Prognostic value of plasma ST2 in patients with non-ST segment elevation acute coronary syndrome
Çağrı Kokkoz1, Adnan Bilge2, Mehmet Irik3, Halil I. Dayangaç4, Mustafa Hayran5, Funda Karbek Akarca6, Nimet Bilal Erdem7, MusaÇavuş2
1Department of Emergency Medicine, Izmir Cigli State Education Hospital, Izmir, Turkey
2Department of Emergency Medicine, Faculty of Medicine, Celal Bayar University, Manisa, Turkey
3Department of Emergency Medicine, Izmir Urla State Hospital, Izmir, Turkey
4Department of Emergency Medicine, Yozgat State Hospital, Yozgat, Turkey
5Department of Emergency Medicine, Manisa State Hospital, Manisa, Turkey
6Department of Emergency Medicine, Faculty of Medicine, Ege University, Izmir Turkey
7Department of Emergency Medicine, Bozyaka Education and Research Hospital, Izmir, Turkey
Objective: The aim of this study is to detect plasma ST2 levels in patients who were admitted to emergency department with chest pain and diagnosed with non st segment elevation myocardial infarction (NSTEMI) and to research the relationship between 28-day mortality and ST2 levels.

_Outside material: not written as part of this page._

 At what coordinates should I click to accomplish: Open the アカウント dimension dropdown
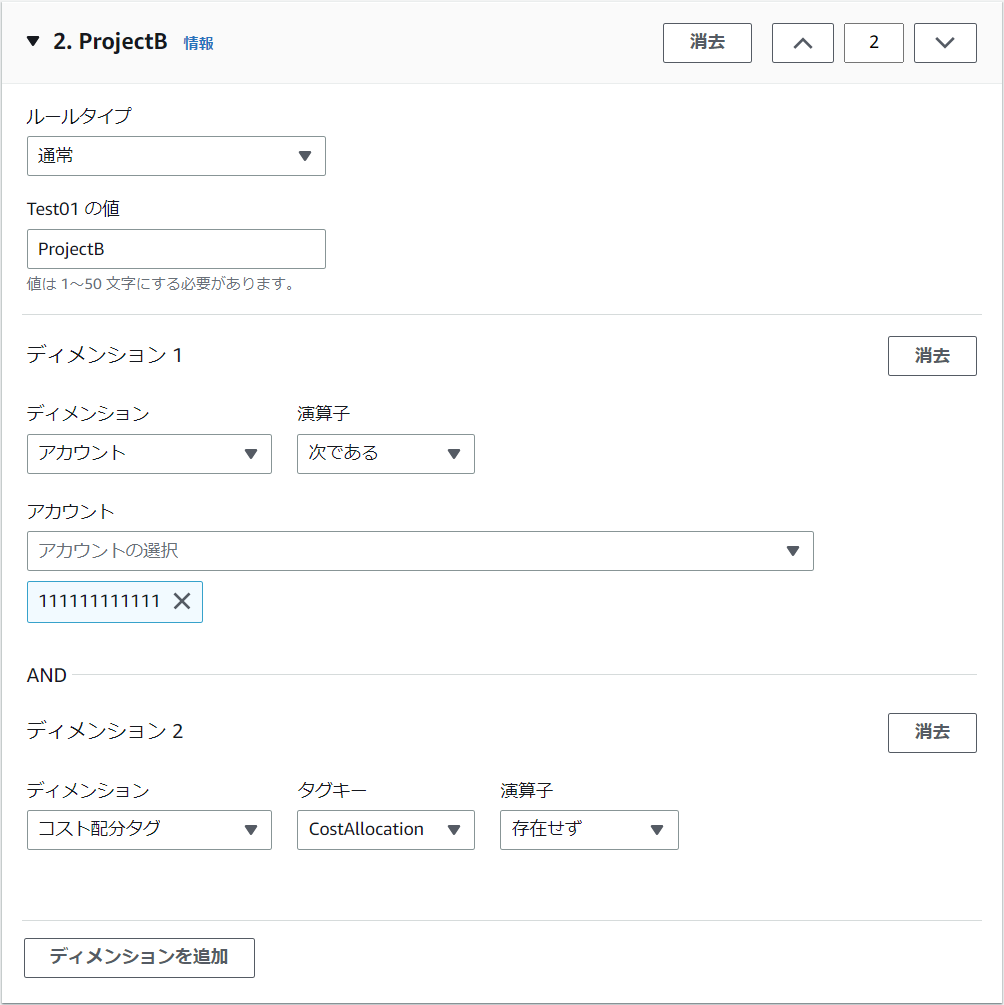coord(149,453)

Methods: The present study was conducted at Emergency Department of Celal Bayar University Hafsa Sultan Hospital between September 2015 and January 2016 as a prospective, single-center, cross-sectional study. Plasma ST2 levels were detected in patients who were diagnosed with NSTEMI based on physical examination, ECG and troponin. The eligible patients were followed up with regard to mortality during 28 days.
Results: A total of 88 patients diagnosed with NSTEMI were included in the study and followed up for 28 days. While 18 (20.5%) patients died at the end of 28 days, 70 (79.5%) patients survived. Mean ST2 level of surviving 70 patients was 651.37 ± 985.66 pg/mL and mean ST2 level of dying 18 patients was 2253.66 ± 1721.15 pg/mL (p < 0.001). ST2 value was higher among the dying (non-survivors) compared to the survivors at the end of 28 days and this was found related to mortality. ST2 cut-off value was found as 1000 pg/mL with 72.2% sensitivity and 20.0% specificity.
Conclusion: Among the patients who were diagnosed with NSTEMI at the emergency department, ST2 levels on admission were found significantly higher among the non-survivors compared to the survivors. ST2 level was accepted as a reliable biomarker for prediction of 28 mortality in patients diagnosed with NSTEMI.